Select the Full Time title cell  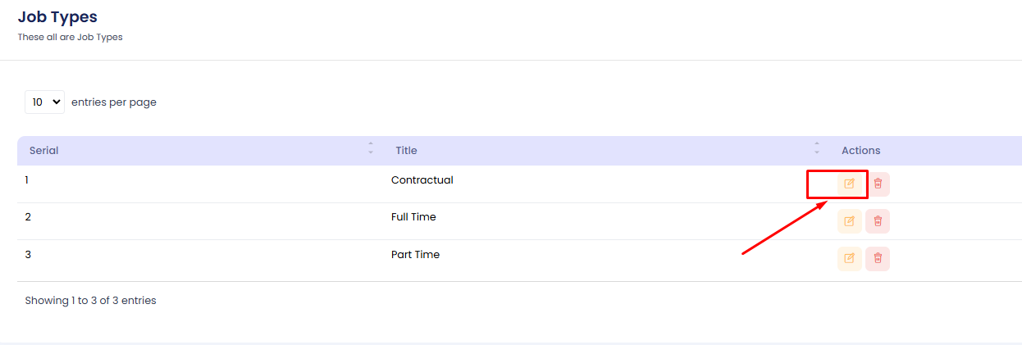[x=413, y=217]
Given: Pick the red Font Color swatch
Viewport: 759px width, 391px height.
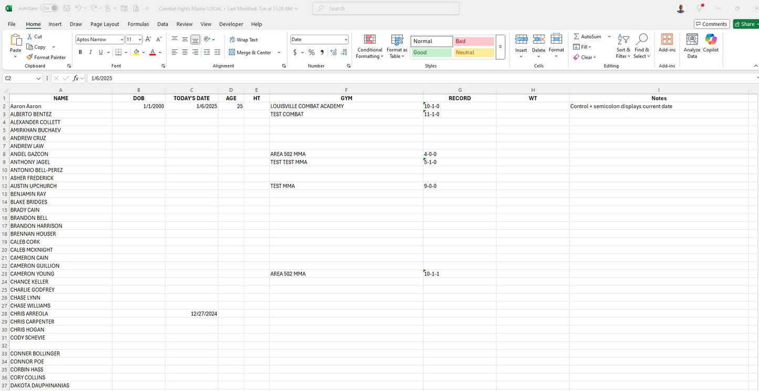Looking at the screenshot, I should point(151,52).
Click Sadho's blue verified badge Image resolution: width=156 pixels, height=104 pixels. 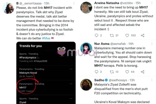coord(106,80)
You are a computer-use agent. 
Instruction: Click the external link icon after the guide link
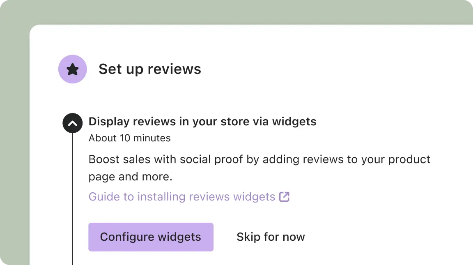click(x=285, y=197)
---
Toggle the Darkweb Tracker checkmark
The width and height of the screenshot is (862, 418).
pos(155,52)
* * *
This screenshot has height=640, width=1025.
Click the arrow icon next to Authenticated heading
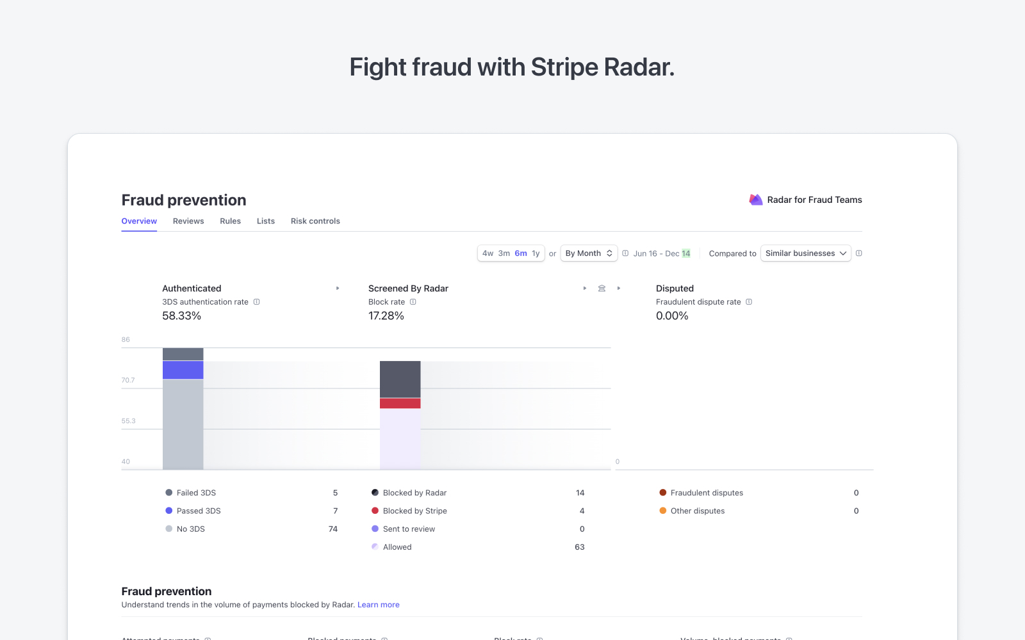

Work to complete: Looking at the data above, write out exactly the lines that start at the one containing "This screenshot has height=640, width=1025." and end at the one containing "Click the arrow"; include both and nothing beyond.

Task answer:
This screenshot has height=640, width=1025.
Click the arrow icon next to Authenticated heading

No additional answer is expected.